Fast forward 2 years and the girl who had been getting coffees and tracking paperwork is now the Director of Sales and Marketing for what has become the top 3 team in the entire country. I am the Executive Producer of our Podcast and help run our media division. I continue to create systems to help a team of over 35 people do their jobs effectively. I have developed a “World Class Service” training manual to ensure our clients are appropriately looked after. I’ve made more money than I ever thought I would by the age of 34, and most importantly, I have helped over two hundred people build wealth by buying, selling or investing in real estate.
What I’ve learned from all of this is vast but if I had so summarize, it would be this. If you’re in a job and not seeing the results you want, find ways to bring more value, and do so without expectation.

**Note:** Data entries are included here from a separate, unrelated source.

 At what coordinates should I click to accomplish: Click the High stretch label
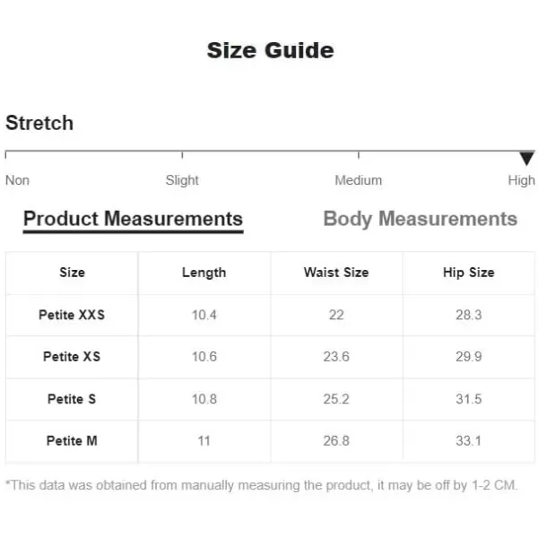click(x=521, y=180)
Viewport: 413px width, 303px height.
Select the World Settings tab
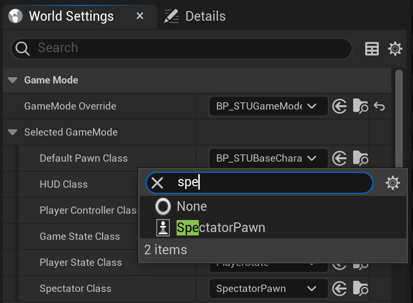(x=71, y=16)
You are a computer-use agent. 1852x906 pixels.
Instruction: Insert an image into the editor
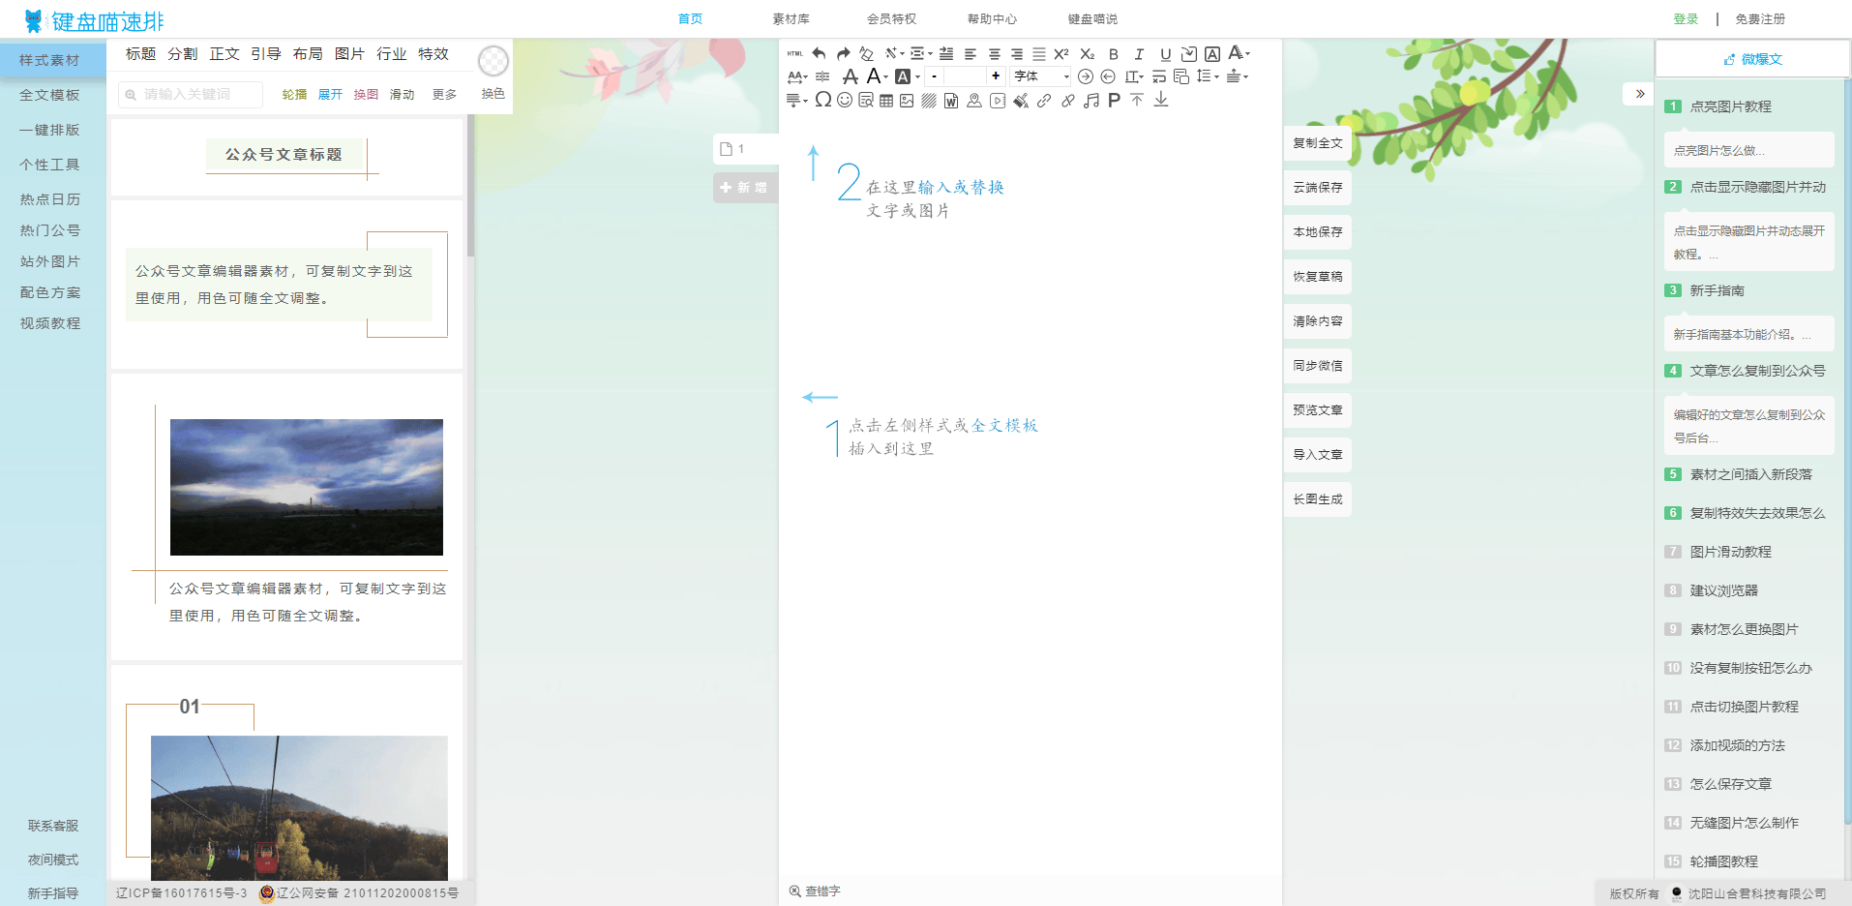(908, 100)
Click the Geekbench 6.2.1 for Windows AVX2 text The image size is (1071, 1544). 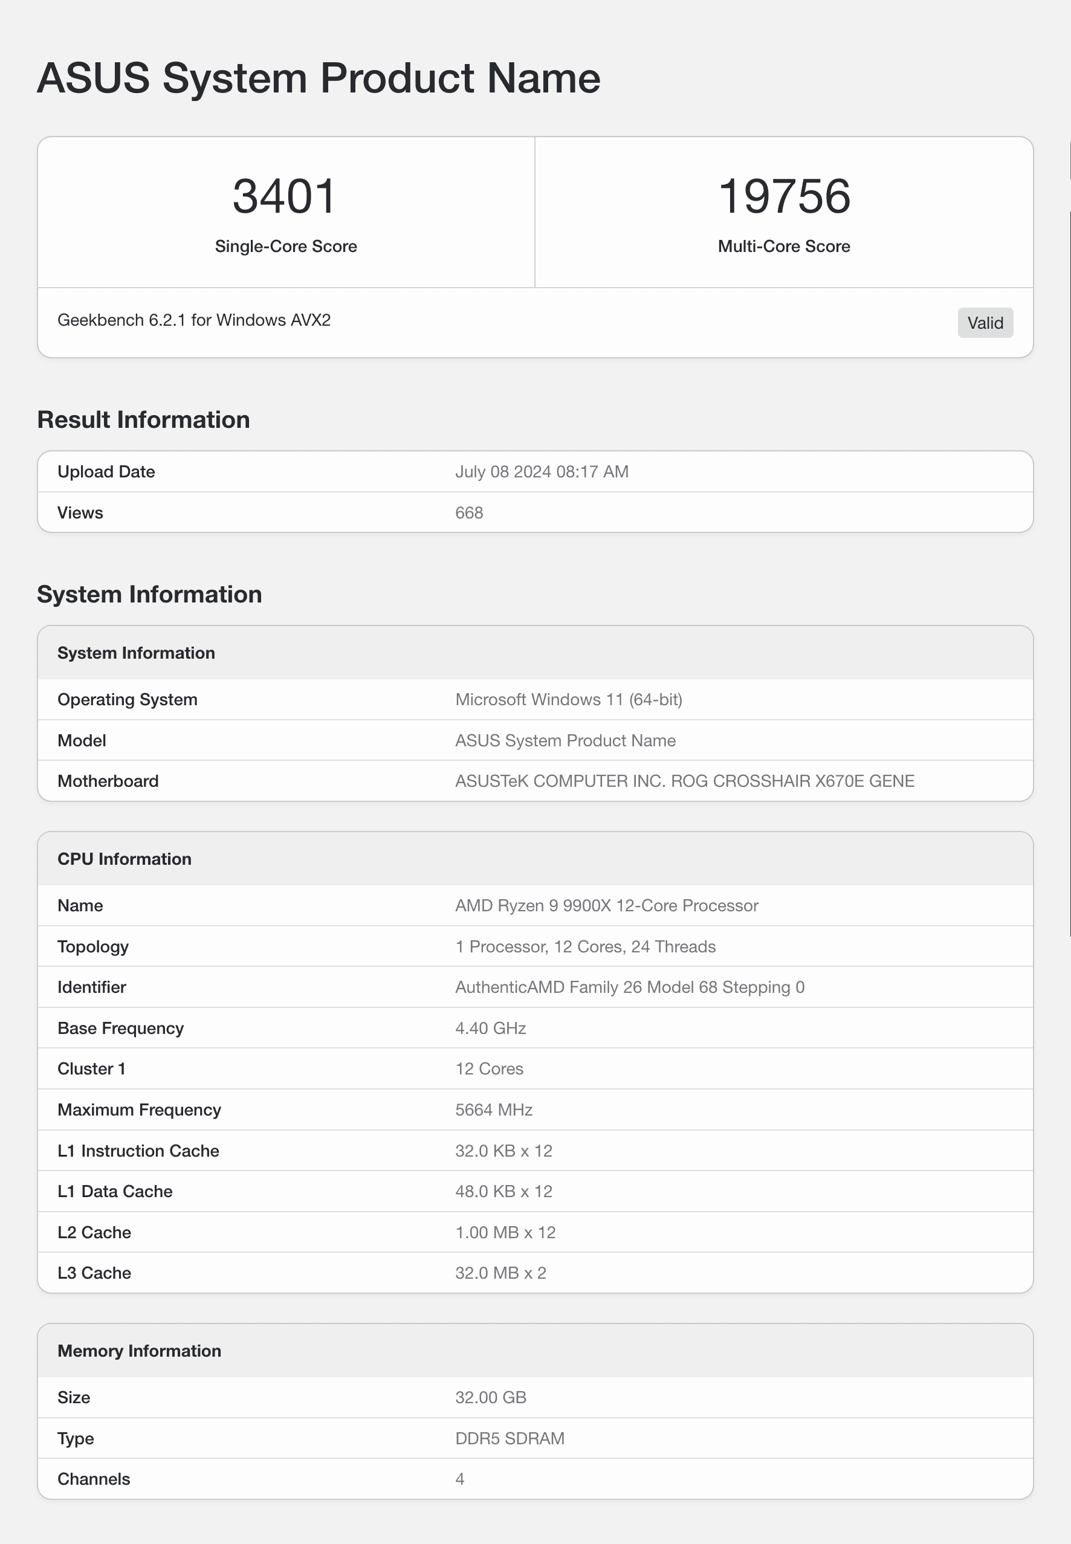tap(194, 320)
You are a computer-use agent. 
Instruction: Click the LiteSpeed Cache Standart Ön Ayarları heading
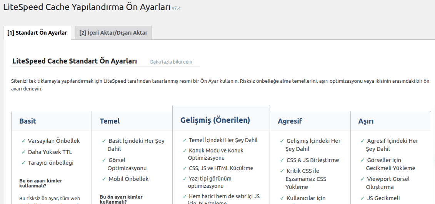pyautogui.click(x=75, y=61)
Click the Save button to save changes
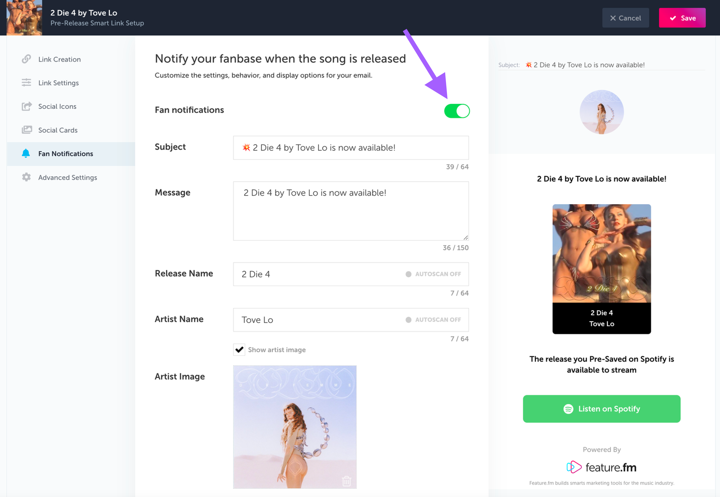 coord(683,17)
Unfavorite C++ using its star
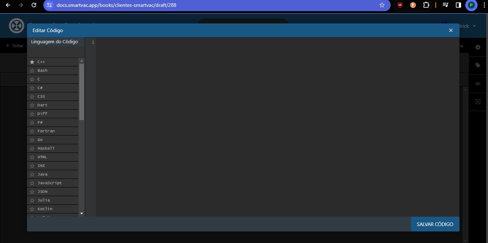488x243 pixels. click(32, 62)
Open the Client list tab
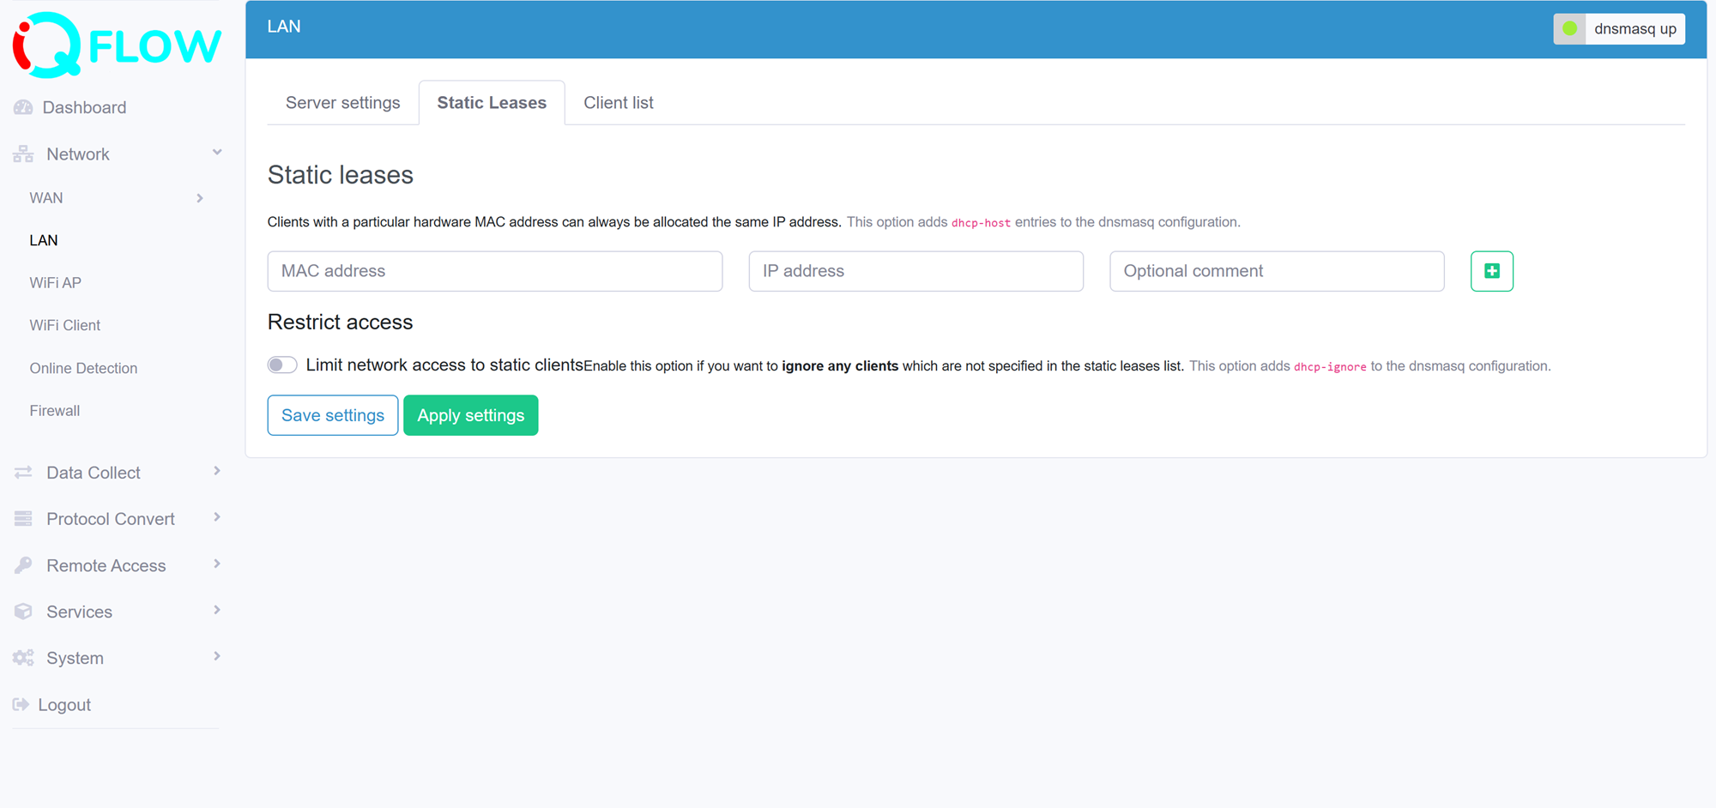 click(x=618, y=102)
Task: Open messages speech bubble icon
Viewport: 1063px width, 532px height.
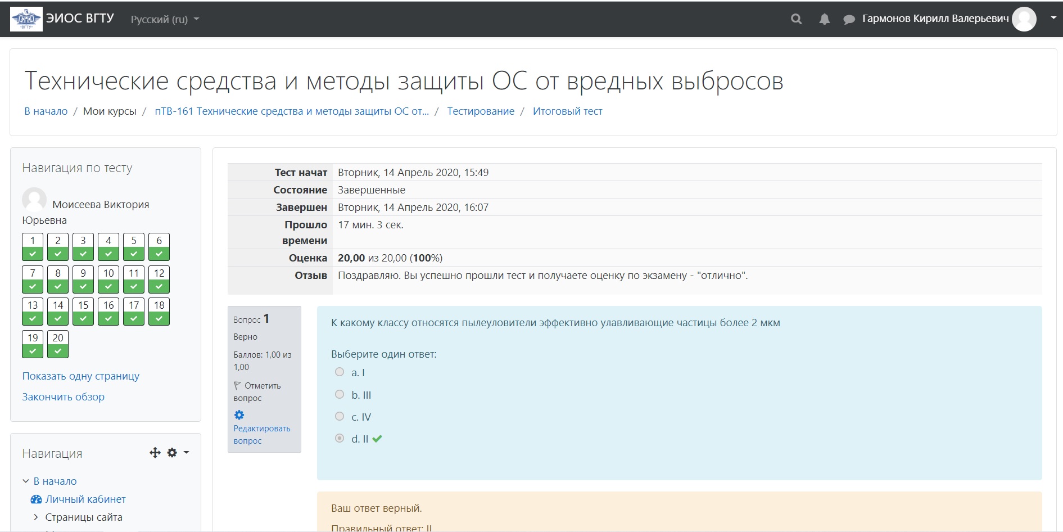Action: 849,20
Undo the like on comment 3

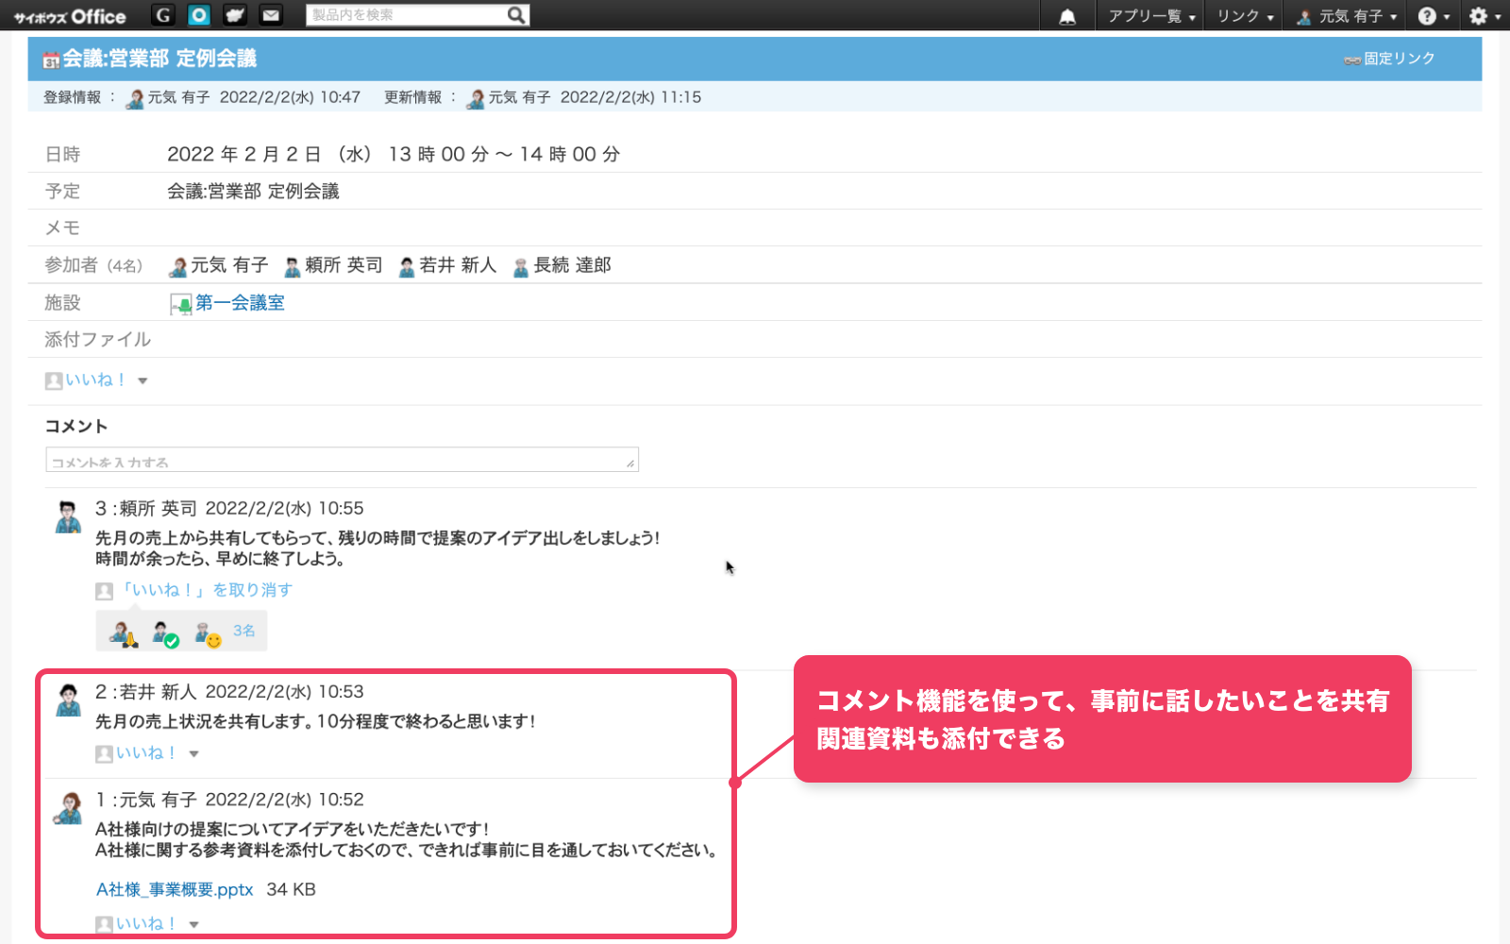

If you’re doing something you’re not passionate about, change it or start over. There’s nothing worse than looking back regretting you didn’t take a chance to try something new. Get comfortable in not having it “figured out”. What does that even mean anyway? Having it figured out? Chances are my career will change again and I’m excited for what’s around the corner. Why? Because I know that all the twists and turns and ups and downs have only better prepared me for the next phase of my journey.